> _PAGE TEXT_:
“The Reason for Christmas”
Genesis 3:1-19
Introduction: “A Christmas Carol” by Charles Dickens
I. The Crime of Vengeance
The Trap is Set (1-3)
• Eve is approached by a serpent, but this serpent was in fact Satan. Many times temptation comes in disguise.
• The serpent asked, Are you sure that’s what God said? Are you certain that is what he meant? Eve knew full well what the commandment from God was but had a seed of doubt planted in her mind and that was all the opening Satan needed.
• “Has God said, ‘You shall not eat from any tree of the garden’?” of course not. In fact, he said that Adam and Eve could eat from any tree of the garden- except the one. Satan twists what God said. He takes one restriction, placed on us for our good, and makes God seem like the bad guy.
The Target is Secured (4-5)
• Satan attacked Eve’s mind and succeeded in deceiving her. In a sense Satan was attacking God since mankind is made in God’s image. Satan lied.
• Satan downplays God’s command. You surely will not die.
The Tragedy is Sealed (6)
• Eve is totally deceived. The lust of the flesh (good for food), The lust of the eyes (Pleasant to the eyes) and the pride of life (makes one wise) pushes her to the point of no return. She ate and then gave to Adam and he ate.
• As long as the mind holds to God’s truth, Satan cannot win; but once the mind doubts God’s Word, there is room for Satan to move in. Satan questioned God’s Word (v1), denied God’s Word (v4) and then substituted his own lies (v5). Satan undermined Eve’s faith by suggesting that God was being mean to them by keeping them from the tree of the knowledge of good and evil. Satan made her an offer she couldn’t refuse, “You will be like God.”
II. The Cover-up from View
The Sorrow of Sin (7)
• Adam and Eve immediately lost that sense of innocence and replaced it with a sense of guilt. They attempted to hide their nakedness with their own works.
The Shame in Sin (8)
• Adam and Eve lost the desire to fellowship with God. When they heard God in the Garden they hid from his presence. The guilt, fear and shame had broken the relationship that they had enjoyed up to this time.
The Seeking by God (9-10)
• “Where are you?” was not a question God asked for his information but instead a question so Adam and Eve could understand and realize what they had done.
• “I was afraid” was the response that Adam gave God. Because of the guilt that Adam felt he had tried to hide from God. His guilt had separated him from the same God that he had been close to before this point.
III. The Confrontation of the Victims
The Enquiry of the Lord (11)
• Adam and Eve knew they had rebelled. And they knew there must be consequences. But instead of repentance, their response was one of pushing blame from themselves.
The Excuse of Adam (12)

> _QUESTIONS ON THE MATERIAL_:
**a.** In the outline on Genesis 3, rewrite the part starting at "II. The Cover-up" and ending at "they had done.", putting "Orchard" in place of "Garden".
**b.** According to the outline on Genesis 3, what three things did Satan do to God's Word?
**c.** Carry on the outline on Genesis 3 from its last line.

> _DATA RECORDS_:
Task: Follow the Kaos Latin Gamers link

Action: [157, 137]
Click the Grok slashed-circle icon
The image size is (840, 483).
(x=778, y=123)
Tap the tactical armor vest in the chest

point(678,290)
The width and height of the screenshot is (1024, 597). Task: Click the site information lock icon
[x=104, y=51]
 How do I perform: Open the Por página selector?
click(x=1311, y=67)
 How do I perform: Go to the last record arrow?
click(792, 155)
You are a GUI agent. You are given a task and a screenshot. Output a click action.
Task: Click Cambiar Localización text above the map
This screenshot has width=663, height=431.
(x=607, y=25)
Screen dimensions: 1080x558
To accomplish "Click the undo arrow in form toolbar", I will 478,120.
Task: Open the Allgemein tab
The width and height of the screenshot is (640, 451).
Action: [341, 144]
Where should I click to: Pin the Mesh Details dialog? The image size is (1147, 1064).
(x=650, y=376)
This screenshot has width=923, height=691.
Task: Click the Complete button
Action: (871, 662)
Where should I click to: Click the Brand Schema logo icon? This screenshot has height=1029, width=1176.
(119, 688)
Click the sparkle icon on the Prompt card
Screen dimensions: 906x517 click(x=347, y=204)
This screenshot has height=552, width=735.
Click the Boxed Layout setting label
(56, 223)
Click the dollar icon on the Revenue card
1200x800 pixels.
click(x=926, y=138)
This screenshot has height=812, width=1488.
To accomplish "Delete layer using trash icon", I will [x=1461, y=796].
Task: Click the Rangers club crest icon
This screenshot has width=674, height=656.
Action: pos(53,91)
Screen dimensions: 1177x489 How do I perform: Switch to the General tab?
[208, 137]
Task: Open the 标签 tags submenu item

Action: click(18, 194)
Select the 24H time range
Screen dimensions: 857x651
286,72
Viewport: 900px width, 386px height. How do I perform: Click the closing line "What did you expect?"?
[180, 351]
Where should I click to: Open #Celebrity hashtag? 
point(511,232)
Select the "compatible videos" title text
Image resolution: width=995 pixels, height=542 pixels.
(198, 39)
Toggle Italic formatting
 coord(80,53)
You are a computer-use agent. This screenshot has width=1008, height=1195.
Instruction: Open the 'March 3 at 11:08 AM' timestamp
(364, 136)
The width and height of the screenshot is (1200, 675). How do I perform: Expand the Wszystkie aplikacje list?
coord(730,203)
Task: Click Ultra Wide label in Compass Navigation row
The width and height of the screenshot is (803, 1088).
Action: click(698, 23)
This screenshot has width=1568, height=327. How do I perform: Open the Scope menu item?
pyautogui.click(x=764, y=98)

> _RESPONSES PER TASK_:
**a.**
II. The Cover-up from View
The Sorrow of Sin (7)
• Adam and Eve immediately lost that sense of innocence and replaced it with a sense of guilt. They attempted to hide their nakedness with their own works.
The Shame in Sin (8)
• Adam and Eve lost the desire to fellowship with God. When they heard God in the Orchard they hid from his presence. The guilt, fear and shame had broken the relationship that they had enjoyed up to this time.
The Seeking by God (9-10)
• “Where are you?” was not a question God asked for his information but instead a question so Adam and Eve could understand and realize what they had done.

**b.** He questioned God's Word, denied it, and then substituted his own lies.

**c.**
• First, Adam points his finger at God: “The woman whom you gave me made me do it.” At the same time, he also shifts the blame onto his wife: “The woman whom you gave me made me do it.” Ultimately even in the midst of blaming others for failure we must accept responsibility for our own actions.
• Not only did sin separate Adam from God it also caused problems in his relationship with Eve.
The Explanation of Eve (13)
• And when God looks to Eve for an explanation, she points to the serpent—“The devil made me do it”!
• Both Adam and Eve shifted the blame
IV. The Conviction of the Villian
The Cursing of the Serpent (14)
• The serpent that Satan used was not the crawling creature that we know today. Because the creature yielded to Satan and was used against mankind, it was forever cursed.
The Confining of the Serpent (14)
• The serpent was judged and condemned to crawl in the dust.
God’s statement is made not to a serpent here but instead to Satan.
The Condemnation of Satan (15)
• I will put enmity between you and the woman--God can only be said to do so by leaving “the serpent and his seed to the influence of their own corruption; and by those measures which, pursued for the salvation of men, fill Satan and his angels with envy and rage.”
• You shall bruise him on his heel—The serpent wounds the heel that crushes him; and so Satan would be permitted to afflict the humanity of Christ and bring suffering and persecution on His people.
• He shall bruise you on the head---The serpent’s poison is lodged in its head; and a bruise on that part is fatal. The stroke which Satan shall receive from Christ will be fatal.
V. The Consequence and Victory
The Trial of Living (16-19)
• Eve is told that she must endure the pain of childbirth and submission to her husband.
• The judgment on man involved his work: paradise would be replaced by wilderness, and the joy of ministry in the garden by the sweat and toil in the field. It is the sweat and toil of work and the obstacles of nature that remind us of the fall of man.
The Task of Dying (19)
• Man will sweat and toil and at some point in time he will die.
The Triumph over ALL
• In the midst of failure and disgrace there is hope. A Savior will come. The Messiah will come and forever free mankind from the grip of Satan.